Das Parlamentsbeteiligungsgesetz gibt es seit 2004

So selbstverständlich die Phrase von der Parlamentsarmee auch klingen mag, eine Selbstverständlichkeit ist sie nicht. Auch im Vergleich zu anderen westlichen Demokratien, wie etwa den präsidialen Regierungssystemen der USA oder Frankreichs, sind die Kompetenzen und die Kontrollrechte des Bundestags gegenüber den Streitkräften außergewöhnlich groß. Durchgesetzt hat sich der Begriff Parlamentsarmee in der Bundesrepublik aber letztlich erst mit dem sogenannten Out-of-Area-Urteil des Bundesverfassungsgerichtes aus dem Jahr 1992, das den Weg endgültig frei machte für bewaffnete Auslandseinsätze der Bundeswehr "im Rahmen eines Systems kollektiver Sicherheit", dem Deutschland laut Grundgesetz (Artikel 24) beitreten kann. Die Karlsruher Richter hatten in ihrem Urteil aber auch festgehalten, dass die Bundeswehr ein "Parlamentsheer" sei und seine Entsendung in solche Einsätze nur mit Zustimmung des Bundestags erfolgen darf. Über die konkrete Ausgestaltung dieser Vorgabe sollte der Gesetzgeber entscheiden.

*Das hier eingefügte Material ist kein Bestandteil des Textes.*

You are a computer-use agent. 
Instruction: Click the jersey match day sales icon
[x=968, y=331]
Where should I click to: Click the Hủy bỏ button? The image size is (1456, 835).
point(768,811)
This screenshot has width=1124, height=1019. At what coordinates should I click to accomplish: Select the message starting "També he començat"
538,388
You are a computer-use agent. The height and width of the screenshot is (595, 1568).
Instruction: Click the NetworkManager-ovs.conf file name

Foto: picture-alliance/dpa/Christophe Gateau

Soldaten der Bundeswehr marschieren zum Großen Zapfenstreich vor dem Reichstagsgebäude auf.

Um so erstaunlicher war es dann, dass sich der Gesetzgeber immerhin zwölf Jahre Zeit ließ, um dieser Aufforderung des Gerichts nachzukommen. Am 3. Dezember 2004 verabschiedete der Bundestag schließlich den von den damaligen Koalitionsfraktionen SPD und Bündnis 90/Die Grünen vorgelegten Entwurf des Parlamentsbeteiligungsgesetzes.

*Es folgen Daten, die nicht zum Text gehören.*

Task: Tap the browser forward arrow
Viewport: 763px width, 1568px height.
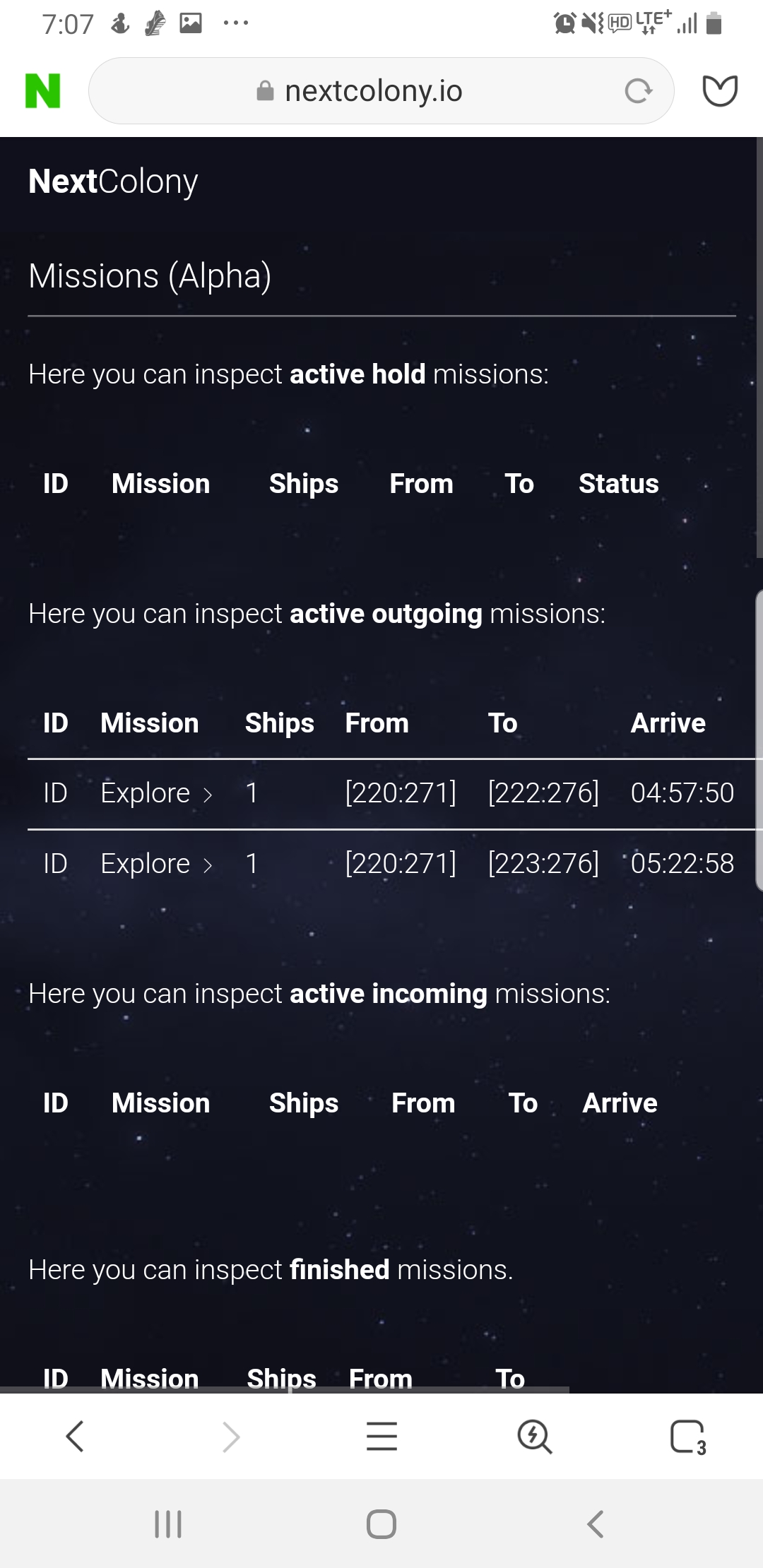Action: [231, 1436]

Bis zu diesem Zeitpunkt hatte der Bundestag bereits über 50 Mandate für Auslandseinsätze beziehungsweise deren Verlängerung ausschließlich auf Grundlage des Out-of-Area-Urteils entschieden. Das Gesetz schrieb nun endgültig fest, dass die Entsendung bewaffneter Streitkräfte der Zustimmung des Parlaments bedarf und dass es den Einsatz auch jederzeit beenden darf. Lediglich bei "Gefahr in Verzug", etwa im Fall von Geiselbefreiungen, kann die Zustimmung des Bundestages auch nachträglich erteilt werden. Zudem ist die Bundesregierung verpflichtet, den Bundestag über den Verlauf aller Einsätze regelmäßig zu unterrichten. Umgekehrt kann der Antrag auf Entsendung deutscher Soldaten aber auch nur von der Bundesregierung beantragt werden. Ein Initiativrecht wie in der Gesetzgebung haben der Bundestag beziehungsweise die Fraktionen nicht.

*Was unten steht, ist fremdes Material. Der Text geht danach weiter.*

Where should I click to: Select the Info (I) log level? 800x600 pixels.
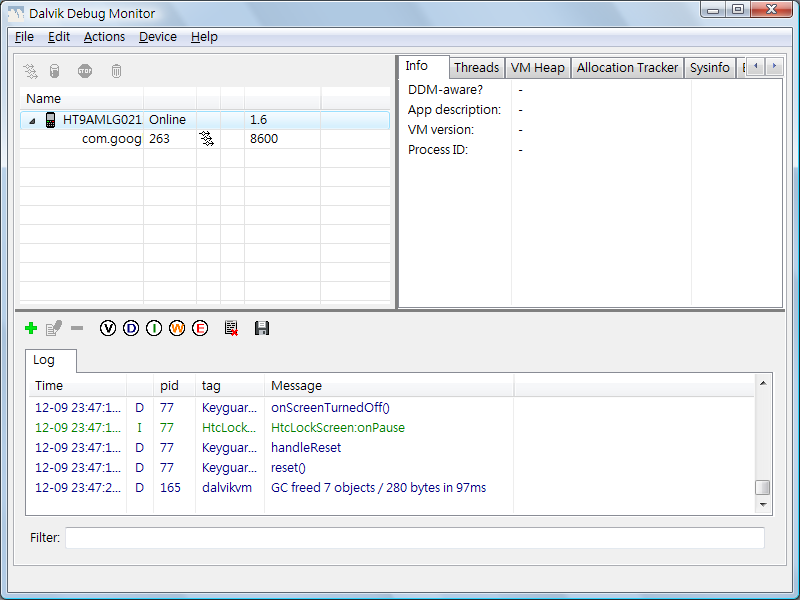pos(154,328)
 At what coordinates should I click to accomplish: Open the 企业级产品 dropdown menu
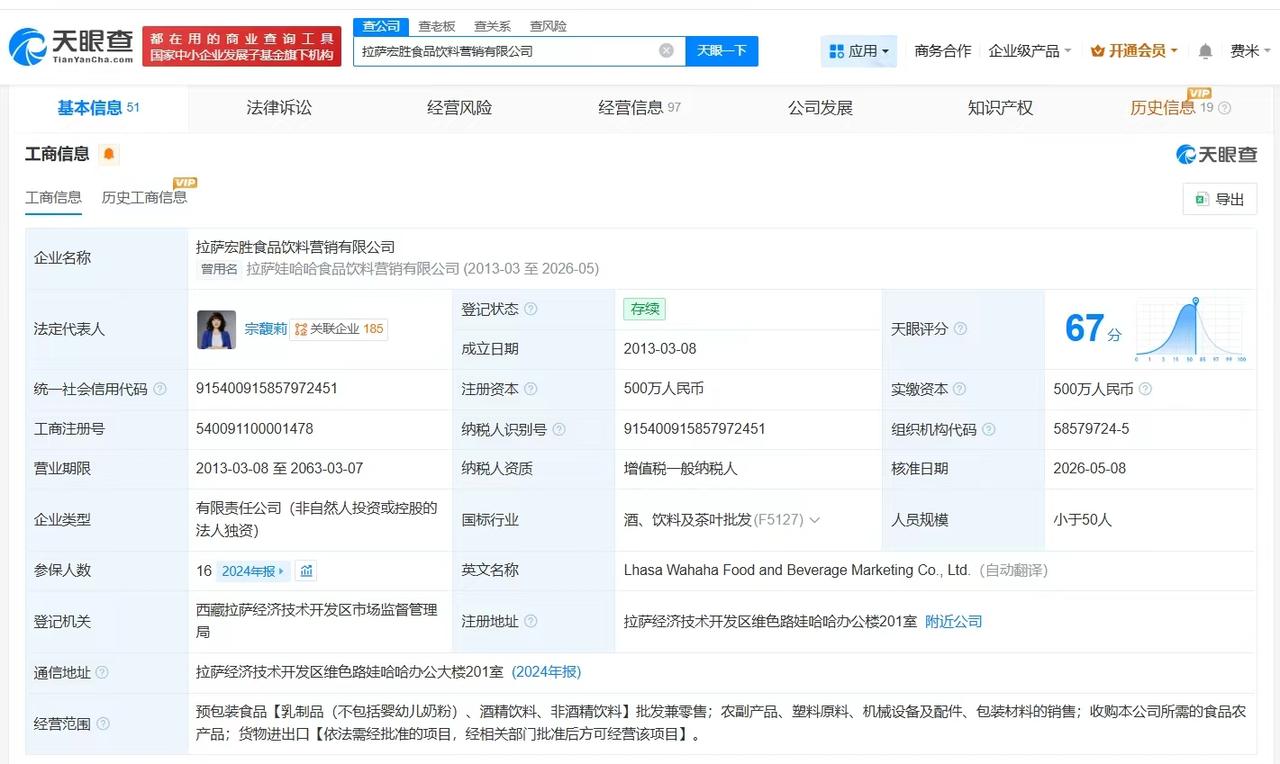coord(1030,51)
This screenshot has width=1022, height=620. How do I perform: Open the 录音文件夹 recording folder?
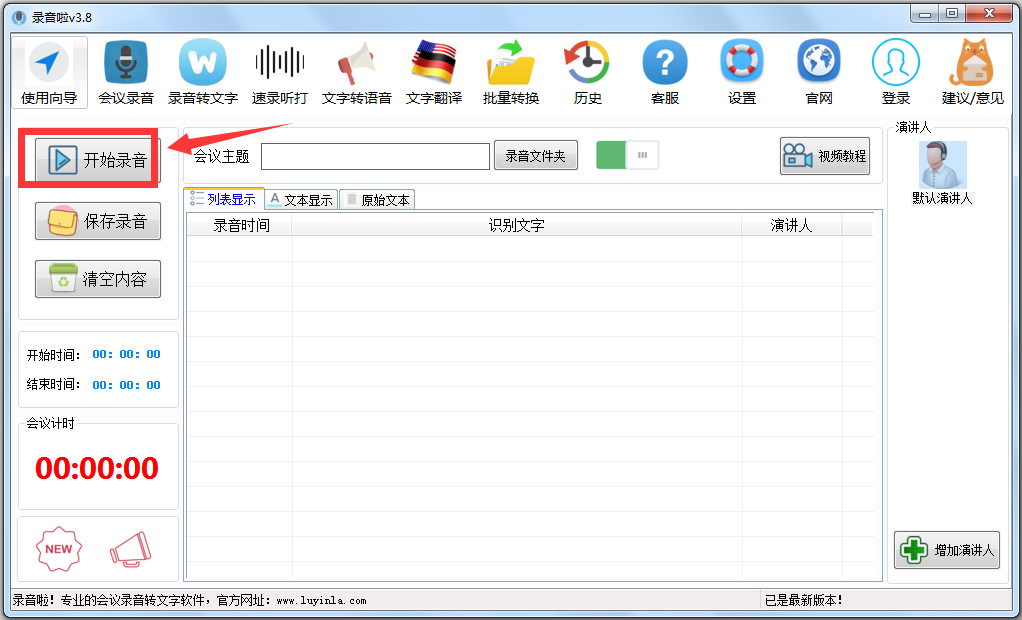coord(535,155)
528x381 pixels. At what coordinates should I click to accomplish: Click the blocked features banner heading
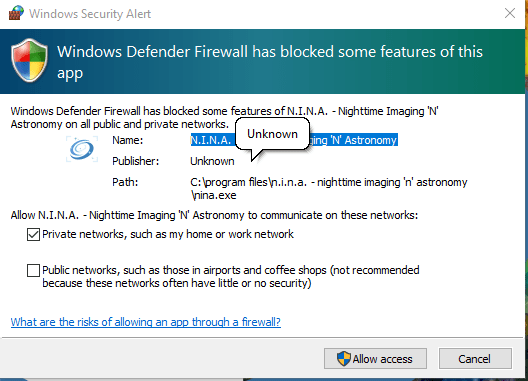270,62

Auch wenn die Opposition aus CDU/CSU und die FDP dem konkreten Gesetzentwurf ablehnten, stimmte sie den Grundsätzen des Gesetzes durchaus zu. Die Rechte des Bundestags würden gestärkt und das Prinzip der Parlamentsarmee nun auch gesetzlich festgeschrieben, lautete der allgemeine Tenor.

Kritik von Links an Auslandseinsätzen

Massive Kritik wurde lediglich von Seiten der beiden fraktionslosen PDS-Abgeordneten Petra Pau und Gesine Lötzsch laut, deren Partei die Auslandseinsätze prinzipiell ablehnte. Mit dem Gesetz entmündige sich das Parlament selbst, führte Pau an und verwies darauf, dass der Bundestag in der Tat an den von der Regierung vorgelegten Mandatsanträgen für Auslandseinsätze im Gegensatz etwa zu Gesetzentwürfen keine Änderungen vornehmen kann. "Er kann im Nachhinein nur noch Ja oder Nein sagen. Damit entzieht sich der Bundestag jedem Pro und Kontra. Er unterwirft sich den Entscheidungen einer Regierung, die er eigentlich nach allen Regeln der Demokratie beauftragen und kontrollieren soll", argumentierte die Abgeordnete.

Mit der Entscheidung über das Parlamentsbeteiligungsgesetz war die Anfang der 1990er Jahre noch diskutierte Änderung beziehungsweise Ergänzung des Grundgesetzes über die Einsatzmöglichkeiten der Bundeswehr endgültig vom Tisch. Alle im Bundestag vertretenen Parteien hatten noch 1992 entsprechende Gesetzesentwürfe oder Anträge eingebracht, doch eine Mehrheit fanden sie alle nicht. So heißt es bis heute in Artikel 87a des Grundgesetzes lapidar, dass der Bund "Streitkräfte zur Verteidigung" aufstellt und dass sie "außer zur Verteidigung" nur eingesetzt werden dürfen, "soweit es dieses Grundgesetz es ausdrücklich zulässt".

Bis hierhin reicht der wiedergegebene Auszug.